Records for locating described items
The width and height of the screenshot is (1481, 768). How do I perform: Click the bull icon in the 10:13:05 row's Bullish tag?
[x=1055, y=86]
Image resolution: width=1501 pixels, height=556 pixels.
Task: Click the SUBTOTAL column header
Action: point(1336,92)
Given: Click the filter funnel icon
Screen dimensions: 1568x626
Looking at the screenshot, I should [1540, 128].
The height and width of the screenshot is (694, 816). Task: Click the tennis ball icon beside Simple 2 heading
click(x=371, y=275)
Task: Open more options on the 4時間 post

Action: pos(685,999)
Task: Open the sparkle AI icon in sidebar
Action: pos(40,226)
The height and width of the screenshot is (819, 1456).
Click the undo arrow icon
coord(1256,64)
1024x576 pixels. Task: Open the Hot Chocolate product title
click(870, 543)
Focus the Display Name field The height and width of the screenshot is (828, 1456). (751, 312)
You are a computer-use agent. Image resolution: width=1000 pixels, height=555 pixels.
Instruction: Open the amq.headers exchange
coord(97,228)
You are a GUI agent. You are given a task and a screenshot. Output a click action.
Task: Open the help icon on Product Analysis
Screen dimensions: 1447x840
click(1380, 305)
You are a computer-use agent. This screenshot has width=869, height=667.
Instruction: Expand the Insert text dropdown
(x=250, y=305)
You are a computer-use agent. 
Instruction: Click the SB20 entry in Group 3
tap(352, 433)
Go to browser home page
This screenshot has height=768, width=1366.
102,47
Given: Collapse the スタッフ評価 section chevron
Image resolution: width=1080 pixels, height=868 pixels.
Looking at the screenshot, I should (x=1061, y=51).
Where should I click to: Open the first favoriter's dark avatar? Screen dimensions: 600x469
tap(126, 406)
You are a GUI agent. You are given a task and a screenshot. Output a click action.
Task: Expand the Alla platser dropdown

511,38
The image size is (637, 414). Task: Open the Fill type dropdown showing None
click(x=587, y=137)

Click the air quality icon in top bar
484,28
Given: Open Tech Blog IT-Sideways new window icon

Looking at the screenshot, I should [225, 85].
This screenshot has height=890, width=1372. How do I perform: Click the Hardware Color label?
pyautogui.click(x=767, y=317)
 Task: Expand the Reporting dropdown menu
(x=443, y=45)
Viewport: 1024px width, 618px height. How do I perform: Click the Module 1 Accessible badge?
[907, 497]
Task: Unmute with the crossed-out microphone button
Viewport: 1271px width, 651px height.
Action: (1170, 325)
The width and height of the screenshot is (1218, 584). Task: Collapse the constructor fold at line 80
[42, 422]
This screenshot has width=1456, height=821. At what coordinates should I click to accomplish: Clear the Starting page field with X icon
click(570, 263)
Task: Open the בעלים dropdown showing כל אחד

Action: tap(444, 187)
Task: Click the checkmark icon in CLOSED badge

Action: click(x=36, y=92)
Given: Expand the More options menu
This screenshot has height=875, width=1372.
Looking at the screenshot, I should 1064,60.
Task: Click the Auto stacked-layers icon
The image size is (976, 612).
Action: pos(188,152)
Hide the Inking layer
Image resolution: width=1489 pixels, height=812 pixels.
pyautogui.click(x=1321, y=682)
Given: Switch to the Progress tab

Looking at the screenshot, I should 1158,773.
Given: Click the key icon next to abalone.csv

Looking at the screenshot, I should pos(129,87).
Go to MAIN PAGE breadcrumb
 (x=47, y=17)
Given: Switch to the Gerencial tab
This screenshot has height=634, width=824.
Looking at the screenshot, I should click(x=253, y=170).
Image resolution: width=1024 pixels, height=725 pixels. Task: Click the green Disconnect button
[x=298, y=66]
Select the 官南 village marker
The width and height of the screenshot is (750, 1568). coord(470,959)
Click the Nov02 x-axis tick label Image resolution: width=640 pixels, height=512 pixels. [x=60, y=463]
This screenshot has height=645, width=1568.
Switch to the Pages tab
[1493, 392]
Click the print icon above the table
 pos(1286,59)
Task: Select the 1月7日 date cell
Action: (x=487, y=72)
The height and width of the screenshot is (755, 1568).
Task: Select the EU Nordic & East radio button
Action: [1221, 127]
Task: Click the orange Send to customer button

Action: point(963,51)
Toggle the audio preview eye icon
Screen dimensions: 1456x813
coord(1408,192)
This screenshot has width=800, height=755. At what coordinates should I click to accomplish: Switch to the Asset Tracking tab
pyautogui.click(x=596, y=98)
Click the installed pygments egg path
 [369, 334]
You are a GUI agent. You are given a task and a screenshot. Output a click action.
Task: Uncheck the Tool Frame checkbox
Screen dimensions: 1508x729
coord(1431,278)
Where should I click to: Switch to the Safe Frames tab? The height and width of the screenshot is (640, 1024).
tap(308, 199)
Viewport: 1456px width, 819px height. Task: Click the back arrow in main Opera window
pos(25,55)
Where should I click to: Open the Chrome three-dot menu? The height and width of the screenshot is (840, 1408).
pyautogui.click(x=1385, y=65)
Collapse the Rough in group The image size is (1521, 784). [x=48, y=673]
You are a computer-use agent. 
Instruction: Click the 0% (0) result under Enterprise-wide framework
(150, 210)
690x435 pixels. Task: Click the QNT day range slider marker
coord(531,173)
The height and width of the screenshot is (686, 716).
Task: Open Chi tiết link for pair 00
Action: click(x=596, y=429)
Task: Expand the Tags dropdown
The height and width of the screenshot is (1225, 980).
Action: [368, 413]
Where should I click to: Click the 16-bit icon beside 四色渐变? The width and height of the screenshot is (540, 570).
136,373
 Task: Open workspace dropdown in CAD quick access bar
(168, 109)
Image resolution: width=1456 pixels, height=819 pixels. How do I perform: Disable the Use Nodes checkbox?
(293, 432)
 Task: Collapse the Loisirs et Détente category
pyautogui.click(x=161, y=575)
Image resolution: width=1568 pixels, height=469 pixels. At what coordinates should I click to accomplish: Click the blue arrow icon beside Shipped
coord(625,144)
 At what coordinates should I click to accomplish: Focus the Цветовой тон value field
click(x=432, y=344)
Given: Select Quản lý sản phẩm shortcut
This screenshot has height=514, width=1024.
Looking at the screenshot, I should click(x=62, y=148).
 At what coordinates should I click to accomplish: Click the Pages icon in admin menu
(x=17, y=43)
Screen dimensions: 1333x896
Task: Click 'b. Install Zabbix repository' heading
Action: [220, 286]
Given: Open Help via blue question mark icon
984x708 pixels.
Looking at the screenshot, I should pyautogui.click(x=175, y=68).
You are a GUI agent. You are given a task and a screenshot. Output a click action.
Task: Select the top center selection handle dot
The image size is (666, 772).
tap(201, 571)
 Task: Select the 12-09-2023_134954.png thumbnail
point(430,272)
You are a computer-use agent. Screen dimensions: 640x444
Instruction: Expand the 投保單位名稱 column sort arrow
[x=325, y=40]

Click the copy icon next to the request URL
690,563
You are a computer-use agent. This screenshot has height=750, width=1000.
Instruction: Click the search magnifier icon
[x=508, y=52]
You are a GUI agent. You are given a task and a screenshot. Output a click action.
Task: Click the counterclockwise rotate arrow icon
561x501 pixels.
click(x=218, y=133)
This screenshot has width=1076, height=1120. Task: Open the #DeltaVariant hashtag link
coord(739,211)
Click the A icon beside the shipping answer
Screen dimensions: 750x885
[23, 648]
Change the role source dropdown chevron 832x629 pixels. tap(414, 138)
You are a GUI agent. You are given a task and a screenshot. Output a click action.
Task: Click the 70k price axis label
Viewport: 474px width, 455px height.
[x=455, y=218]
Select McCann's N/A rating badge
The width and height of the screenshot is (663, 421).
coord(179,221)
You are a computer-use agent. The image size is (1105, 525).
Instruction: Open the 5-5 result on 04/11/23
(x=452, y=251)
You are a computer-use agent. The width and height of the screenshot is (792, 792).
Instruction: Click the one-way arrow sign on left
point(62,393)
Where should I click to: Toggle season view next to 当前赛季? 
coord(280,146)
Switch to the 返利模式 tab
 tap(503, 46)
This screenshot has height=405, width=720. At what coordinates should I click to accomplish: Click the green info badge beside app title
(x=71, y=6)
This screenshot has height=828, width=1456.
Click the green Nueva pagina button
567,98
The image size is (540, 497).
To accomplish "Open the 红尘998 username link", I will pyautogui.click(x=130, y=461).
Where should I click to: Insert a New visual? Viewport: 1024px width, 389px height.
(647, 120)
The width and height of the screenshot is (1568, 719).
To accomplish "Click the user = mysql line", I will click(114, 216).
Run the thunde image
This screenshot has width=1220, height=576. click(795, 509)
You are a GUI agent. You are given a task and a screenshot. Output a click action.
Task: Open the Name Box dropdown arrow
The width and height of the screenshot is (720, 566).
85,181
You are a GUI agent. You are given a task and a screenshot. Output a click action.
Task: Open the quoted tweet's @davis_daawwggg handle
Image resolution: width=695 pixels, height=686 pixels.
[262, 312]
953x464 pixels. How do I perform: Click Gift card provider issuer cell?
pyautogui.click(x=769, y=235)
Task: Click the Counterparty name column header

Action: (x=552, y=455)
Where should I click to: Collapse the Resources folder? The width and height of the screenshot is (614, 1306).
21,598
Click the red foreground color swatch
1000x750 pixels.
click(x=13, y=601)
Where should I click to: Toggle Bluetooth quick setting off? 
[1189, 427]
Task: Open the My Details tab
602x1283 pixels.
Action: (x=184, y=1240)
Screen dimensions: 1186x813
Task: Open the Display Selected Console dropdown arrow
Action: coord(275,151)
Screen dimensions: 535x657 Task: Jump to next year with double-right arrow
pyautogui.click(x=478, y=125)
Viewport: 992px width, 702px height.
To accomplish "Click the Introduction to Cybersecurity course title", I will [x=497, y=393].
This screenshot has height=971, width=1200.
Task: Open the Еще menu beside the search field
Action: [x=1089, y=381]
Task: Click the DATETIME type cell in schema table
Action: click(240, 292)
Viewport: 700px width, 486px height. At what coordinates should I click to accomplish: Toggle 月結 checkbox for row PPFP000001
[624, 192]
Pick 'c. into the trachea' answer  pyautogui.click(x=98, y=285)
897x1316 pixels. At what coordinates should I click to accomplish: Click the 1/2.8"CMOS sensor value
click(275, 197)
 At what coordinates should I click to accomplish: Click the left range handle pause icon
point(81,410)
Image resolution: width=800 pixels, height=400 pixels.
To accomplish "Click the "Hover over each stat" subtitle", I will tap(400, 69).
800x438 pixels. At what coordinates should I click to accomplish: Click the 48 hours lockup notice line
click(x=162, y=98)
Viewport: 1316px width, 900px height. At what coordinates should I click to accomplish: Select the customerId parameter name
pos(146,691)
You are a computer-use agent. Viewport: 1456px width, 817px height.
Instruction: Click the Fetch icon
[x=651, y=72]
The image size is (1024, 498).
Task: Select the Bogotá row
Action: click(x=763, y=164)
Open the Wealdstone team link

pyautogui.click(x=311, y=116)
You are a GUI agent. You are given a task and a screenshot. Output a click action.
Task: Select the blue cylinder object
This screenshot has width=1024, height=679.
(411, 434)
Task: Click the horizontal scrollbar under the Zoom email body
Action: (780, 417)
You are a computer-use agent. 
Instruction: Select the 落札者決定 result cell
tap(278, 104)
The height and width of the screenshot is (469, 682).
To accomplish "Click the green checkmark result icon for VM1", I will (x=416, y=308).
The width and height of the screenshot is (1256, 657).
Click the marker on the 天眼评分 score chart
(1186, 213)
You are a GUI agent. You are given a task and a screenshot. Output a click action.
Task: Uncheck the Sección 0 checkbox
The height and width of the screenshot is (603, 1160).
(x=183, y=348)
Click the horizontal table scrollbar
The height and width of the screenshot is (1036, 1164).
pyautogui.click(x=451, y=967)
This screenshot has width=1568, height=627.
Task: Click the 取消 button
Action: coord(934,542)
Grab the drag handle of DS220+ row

### [Job]
Swap "More options" for "Additional options" and write out again the lines from the one that contains "Task: Open the בעלים dropdown showing כל אחד" through the one that contains "Looking at the screenshot, I should 1064,60.". Leave everything else in them unchanged.

### [Reply]
Task: Open the בעלים dropdown showing כל אחד

Action: tap(444, 187)
Task: Click the checkmark icon in CLOSED badge

Action: click(x=36, y=92)
Given: Expand the Additional options menu
This screenshot has height=875, width=1372.
Looking at the screenshot, I should 1064,60.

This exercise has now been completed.